(Records from a collection)

┌────────

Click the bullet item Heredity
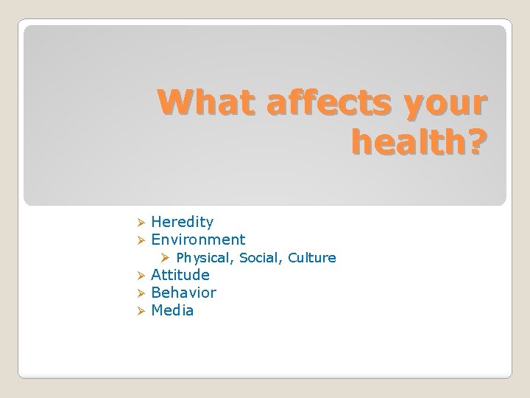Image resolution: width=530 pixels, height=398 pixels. [182, 222]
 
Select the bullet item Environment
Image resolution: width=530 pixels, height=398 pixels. [198, 240]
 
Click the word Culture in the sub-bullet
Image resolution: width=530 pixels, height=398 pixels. [312, 257]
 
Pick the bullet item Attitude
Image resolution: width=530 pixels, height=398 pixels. [180, 275]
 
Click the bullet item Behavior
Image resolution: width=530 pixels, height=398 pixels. [183, 293]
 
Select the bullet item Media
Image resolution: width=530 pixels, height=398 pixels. [172, 310]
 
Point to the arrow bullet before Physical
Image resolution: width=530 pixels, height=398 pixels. [166, 258]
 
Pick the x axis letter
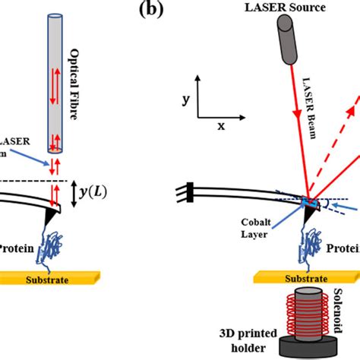point(221,126)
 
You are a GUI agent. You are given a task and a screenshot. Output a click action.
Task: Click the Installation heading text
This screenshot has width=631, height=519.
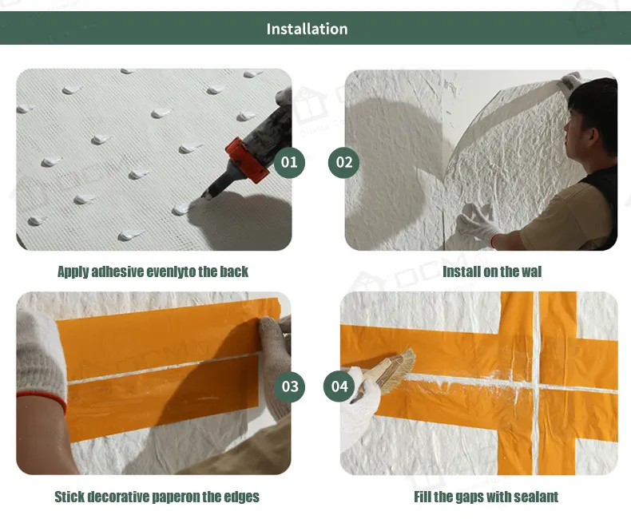coord(307,29)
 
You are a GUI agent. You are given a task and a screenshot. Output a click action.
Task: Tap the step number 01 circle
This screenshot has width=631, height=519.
coord(289,163)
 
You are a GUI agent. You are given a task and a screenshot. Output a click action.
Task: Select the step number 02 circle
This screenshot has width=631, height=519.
coord(344,163)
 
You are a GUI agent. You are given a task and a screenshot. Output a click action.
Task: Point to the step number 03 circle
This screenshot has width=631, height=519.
coord(290,386)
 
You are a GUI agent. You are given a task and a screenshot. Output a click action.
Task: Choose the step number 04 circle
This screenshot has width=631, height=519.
coord(339,386)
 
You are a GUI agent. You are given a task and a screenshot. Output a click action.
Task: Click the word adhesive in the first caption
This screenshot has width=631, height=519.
coord(117,271)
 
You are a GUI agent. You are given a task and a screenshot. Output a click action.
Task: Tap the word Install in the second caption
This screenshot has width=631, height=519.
coord(458,271)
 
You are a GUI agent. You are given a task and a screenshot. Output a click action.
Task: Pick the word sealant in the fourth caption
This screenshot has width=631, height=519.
coord(538,497)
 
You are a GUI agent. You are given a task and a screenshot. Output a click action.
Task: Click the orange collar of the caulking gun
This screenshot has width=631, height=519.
coord(247,160)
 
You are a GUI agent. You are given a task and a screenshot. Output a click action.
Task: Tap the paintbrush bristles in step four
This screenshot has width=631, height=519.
coord(399,370)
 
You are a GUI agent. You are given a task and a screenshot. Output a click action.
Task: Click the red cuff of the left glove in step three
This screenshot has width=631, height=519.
coord(42,399)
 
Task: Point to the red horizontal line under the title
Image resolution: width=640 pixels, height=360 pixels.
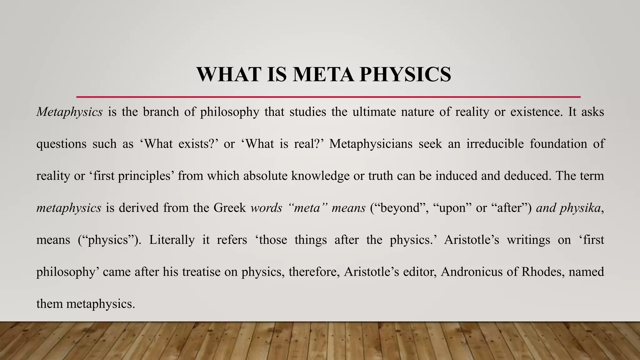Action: (x=328, y=97)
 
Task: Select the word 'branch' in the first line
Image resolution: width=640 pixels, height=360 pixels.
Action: (x=161, y=112)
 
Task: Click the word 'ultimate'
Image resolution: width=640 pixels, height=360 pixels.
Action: (x=374, y=112)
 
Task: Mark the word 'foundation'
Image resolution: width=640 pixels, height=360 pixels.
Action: (x=558, y=144)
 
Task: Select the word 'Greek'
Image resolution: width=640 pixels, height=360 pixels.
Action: (x=230, y=208)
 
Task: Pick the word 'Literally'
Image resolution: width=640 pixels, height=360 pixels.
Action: (x=172, y=240)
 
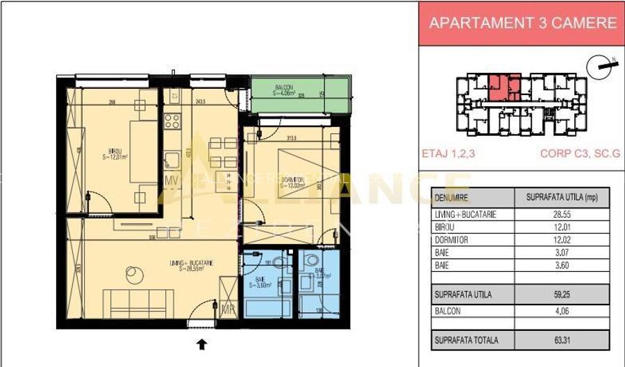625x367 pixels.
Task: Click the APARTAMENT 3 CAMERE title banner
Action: click(522, 22)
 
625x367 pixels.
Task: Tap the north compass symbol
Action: click(601, 67)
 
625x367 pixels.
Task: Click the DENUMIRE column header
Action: click(451, 198)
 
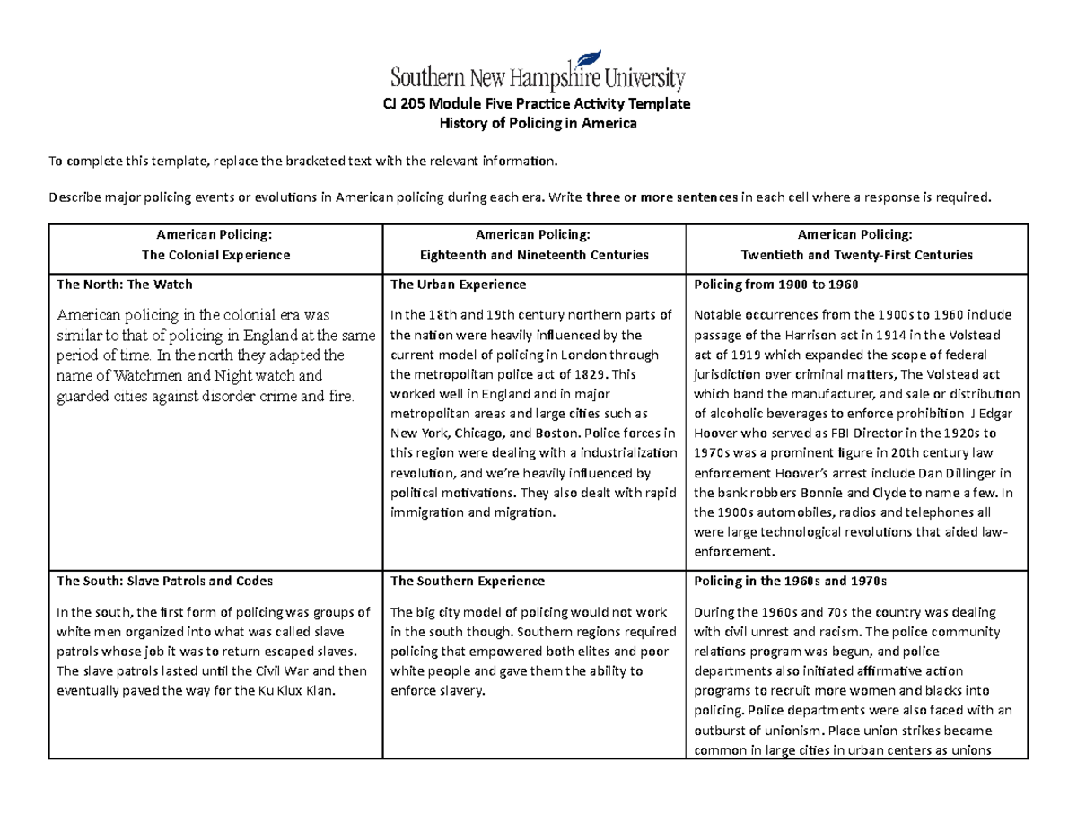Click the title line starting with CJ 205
pyautogui.click(x=537, y=103)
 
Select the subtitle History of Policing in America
pyautogui.click(x=537, y=124)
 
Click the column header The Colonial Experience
pyautogui.click(x=215, y=255)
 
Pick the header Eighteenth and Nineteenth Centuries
pyautogui.click(x=535, y=255)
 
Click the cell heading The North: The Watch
pyautogui.click(x=124, y=285)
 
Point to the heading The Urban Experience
pyautogui.click(x=457, y=285)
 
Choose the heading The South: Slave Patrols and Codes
pyautogui.click(x=164, y=581)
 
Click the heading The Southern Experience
pyautogui.click(x=467, y=581)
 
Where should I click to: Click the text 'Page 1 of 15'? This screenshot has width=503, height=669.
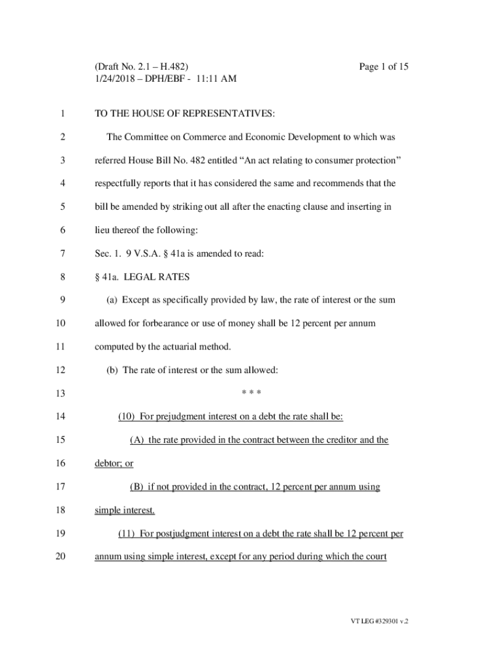[384, 67]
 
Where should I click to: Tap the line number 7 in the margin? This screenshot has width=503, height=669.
[61, 253]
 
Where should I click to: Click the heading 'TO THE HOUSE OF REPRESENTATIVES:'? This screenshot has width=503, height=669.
[185, 114]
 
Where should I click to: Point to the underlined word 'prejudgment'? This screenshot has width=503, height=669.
[181, 416]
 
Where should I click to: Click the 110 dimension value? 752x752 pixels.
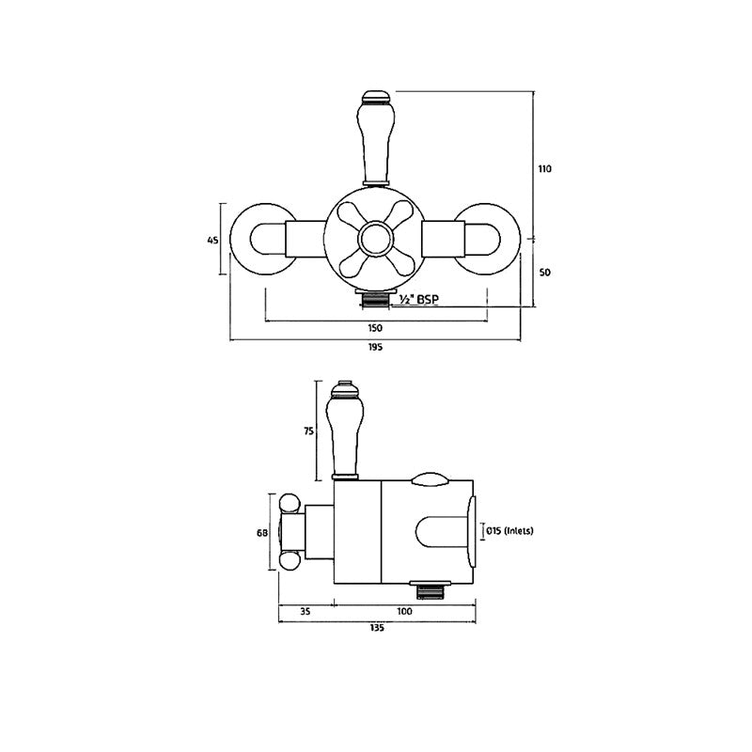tap(544, 169)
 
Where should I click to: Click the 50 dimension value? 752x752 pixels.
tap(544, 272)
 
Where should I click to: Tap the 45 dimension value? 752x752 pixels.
tap(212, 241)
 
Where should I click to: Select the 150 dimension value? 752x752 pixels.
tap(375, 328)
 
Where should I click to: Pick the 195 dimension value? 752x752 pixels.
tap(375, 347)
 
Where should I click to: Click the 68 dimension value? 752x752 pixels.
tap(261, 532)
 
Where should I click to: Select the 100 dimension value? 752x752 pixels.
tap(405, 612)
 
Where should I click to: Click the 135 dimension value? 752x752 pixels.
tap(378, 629)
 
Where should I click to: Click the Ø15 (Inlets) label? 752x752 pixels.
tap(509, 531)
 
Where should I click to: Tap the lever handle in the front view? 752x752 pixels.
tap(376, 136)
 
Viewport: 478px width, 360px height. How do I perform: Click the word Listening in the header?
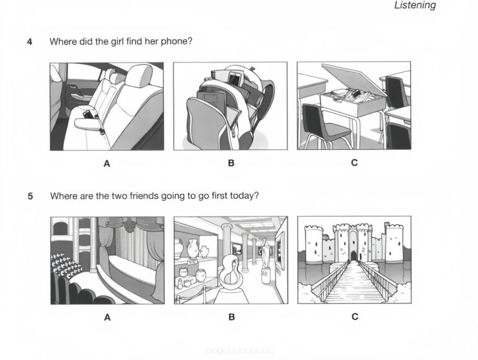[415, 5]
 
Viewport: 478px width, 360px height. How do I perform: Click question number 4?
[30, 42]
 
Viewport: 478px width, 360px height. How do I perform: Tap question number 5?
[30, 196]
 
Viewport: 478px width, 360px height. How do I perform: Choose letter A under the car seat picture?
[107, 164]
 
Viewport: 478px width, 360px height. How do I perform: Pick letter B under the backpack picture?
[231, 163]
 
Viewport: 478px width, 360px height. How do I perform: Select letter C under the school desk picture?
[354, 163]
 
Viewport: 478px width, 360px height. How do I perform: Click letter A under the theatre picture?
[107, 318]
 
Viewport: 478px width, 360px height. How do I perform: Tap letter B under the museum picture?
[231, 317]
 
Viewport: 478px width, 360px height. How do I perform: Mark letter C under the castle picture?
[355, 317]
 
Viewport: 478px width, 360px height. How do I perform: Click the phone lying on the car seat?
[88, 115]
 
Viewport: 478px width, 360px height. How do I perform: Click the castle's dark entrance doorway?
[353, 256]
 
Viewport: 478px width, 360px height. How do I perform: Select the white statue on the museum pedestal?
[265, 253]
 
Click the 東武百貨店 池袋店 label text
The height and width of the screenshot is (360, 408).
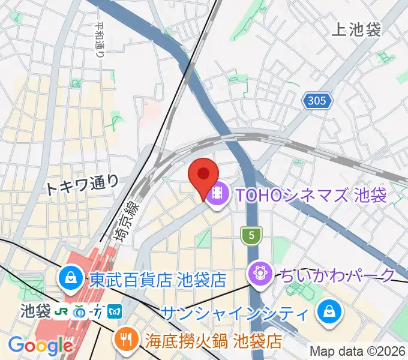(x=157, y=279)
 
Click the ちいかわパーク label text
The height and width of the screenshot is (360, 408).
(x=336, y=275)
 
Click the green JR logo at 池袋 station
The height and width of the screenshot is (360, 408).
(x=61, y=311)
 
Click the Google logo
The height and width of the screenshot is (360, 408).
(x=40, y=346)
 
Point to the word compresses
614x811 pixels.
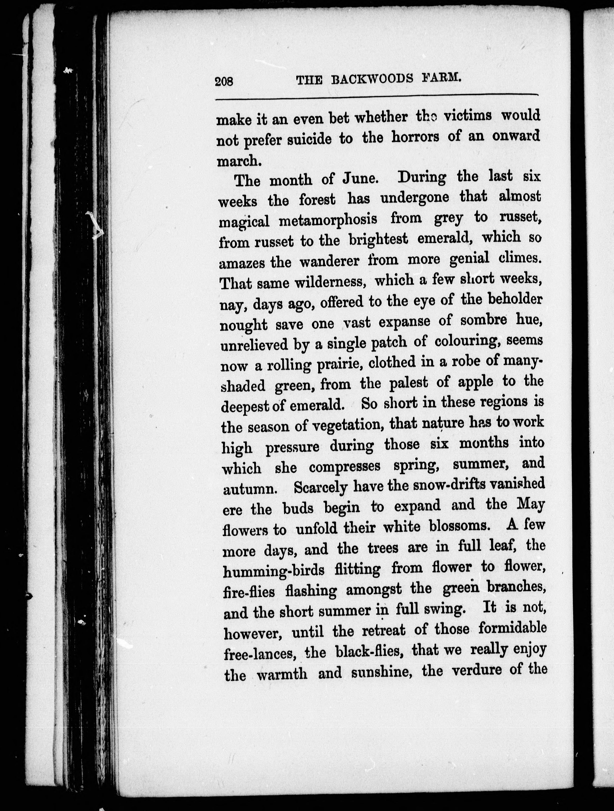coord(345,467)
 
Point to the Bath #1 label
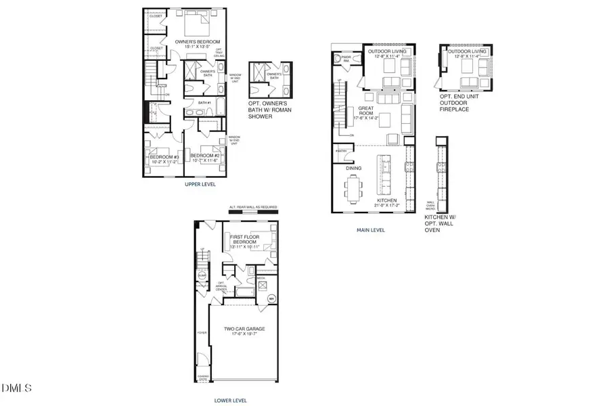(205, 102)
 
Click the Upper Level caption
(200, 183)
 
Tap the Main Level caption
(371, 230)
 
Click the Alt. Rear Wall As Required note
(253, 207)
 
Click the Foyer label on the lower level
(201, 333)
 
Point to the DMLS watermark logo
(17, 388)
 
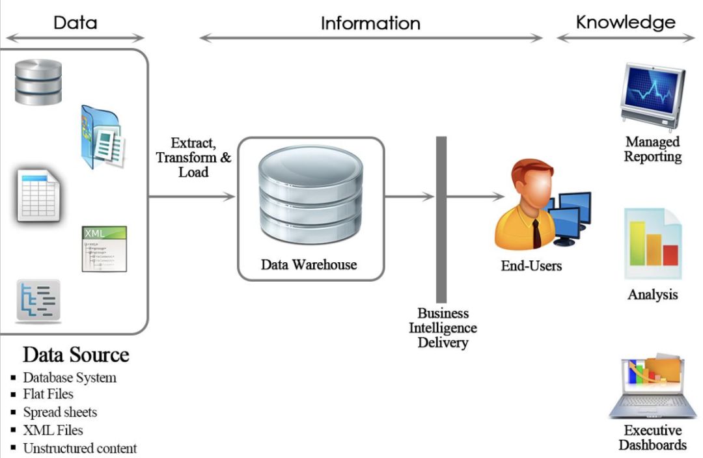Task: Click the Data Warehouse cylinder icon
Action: click(310, 195)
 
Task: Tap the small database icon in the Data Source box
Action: click(38, 82)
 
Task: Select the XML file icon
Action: click(104, 249)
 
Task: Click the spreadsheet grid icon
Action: click(38, 195)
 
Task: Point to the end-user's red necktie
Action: click(536, 233)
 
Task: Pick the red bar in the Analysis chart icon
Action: click(670, 255)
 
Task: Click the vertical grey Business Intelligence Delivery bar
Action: click(441, 220)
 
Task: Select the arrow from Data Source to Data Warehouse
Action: click(192, 196)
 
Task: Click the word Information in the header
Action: click(371, 23)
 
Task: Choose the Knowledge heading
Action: click(626, 22)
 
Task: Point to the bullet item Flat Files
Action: click(48, 394)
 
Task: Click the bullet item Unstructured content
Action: click(80, 448)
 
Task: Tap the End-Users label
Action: click(531, 265)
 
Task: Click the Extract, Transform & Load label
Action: click(194, 157)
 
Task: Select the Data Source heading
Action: click(76, 355)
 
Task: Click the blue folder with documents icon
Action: click(102, 137)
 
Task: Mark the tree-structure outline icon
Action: click(38, 301)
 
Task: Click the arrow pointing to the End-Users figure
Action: click(475, 196)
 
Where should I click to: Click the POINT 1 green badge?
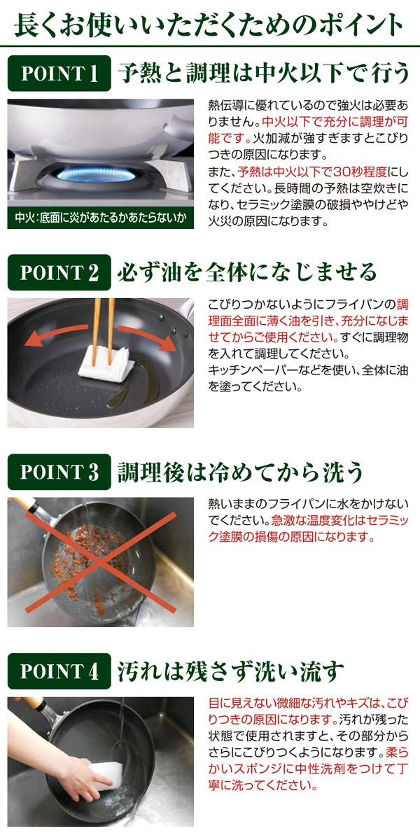[x=59, y=74]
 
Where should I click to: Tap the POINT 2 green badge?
[x=59, y=272]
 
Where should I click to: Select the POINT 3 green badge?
[x=59, y=472]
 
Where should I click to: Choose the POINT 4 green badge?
[x=59, y=671]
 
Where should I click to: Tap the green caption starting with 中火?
[x=101, y=218]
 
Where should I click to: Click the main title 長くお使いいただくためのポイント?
[x=209, y=24]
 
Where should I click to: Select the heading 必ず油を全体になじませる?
[x=246, y=272]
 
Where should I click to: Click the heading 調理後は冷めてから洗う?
[x=240, y=472]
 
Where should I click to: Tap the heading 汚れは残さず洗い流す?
[x=230, y=671]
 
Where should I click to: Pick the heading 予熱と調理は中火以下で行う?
[x=263, y=73]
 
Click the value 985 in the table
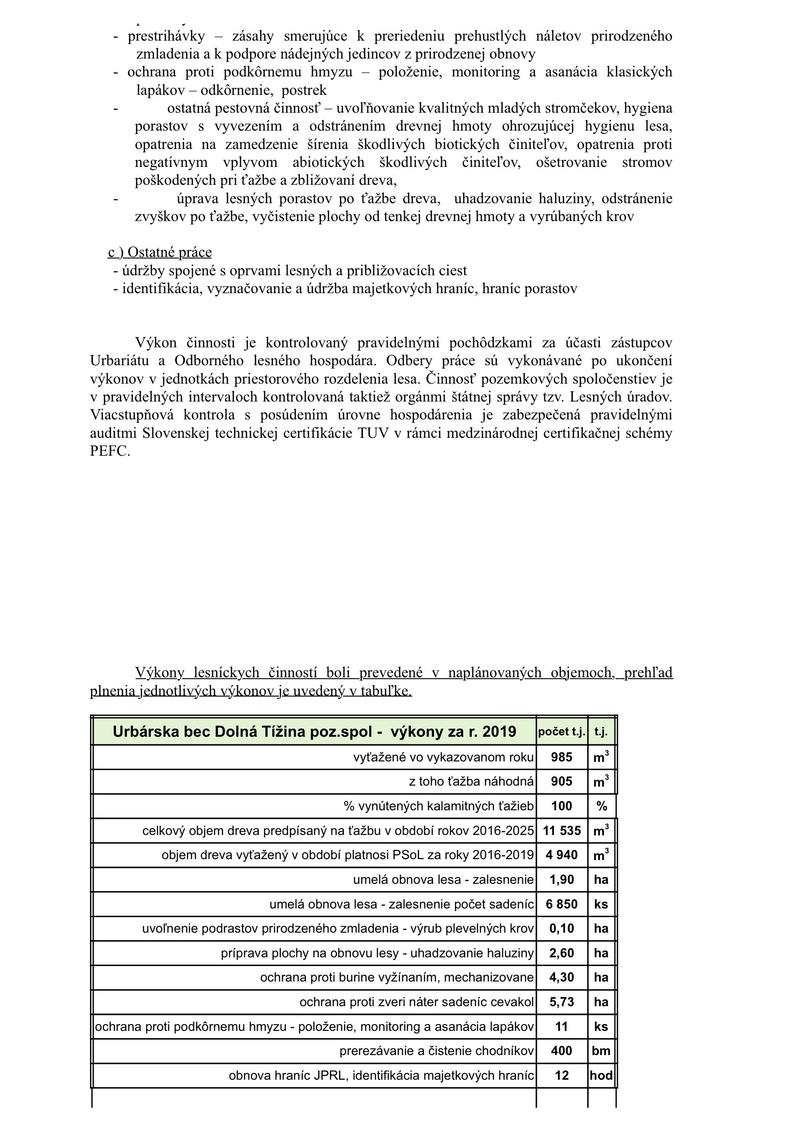(561, 757)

└────────

### To be done
Copy the rows word for word, starting at the line containing "Where should I click to: Pick the heading" and continuing through the end of the rows, but leave out the pictures.

### Problem solution
Where should I click to: Pick the heading 予熱と調理は中火以下で行う?
[x=263, y=73]
 
Click the value 985 in the table
(561, 757)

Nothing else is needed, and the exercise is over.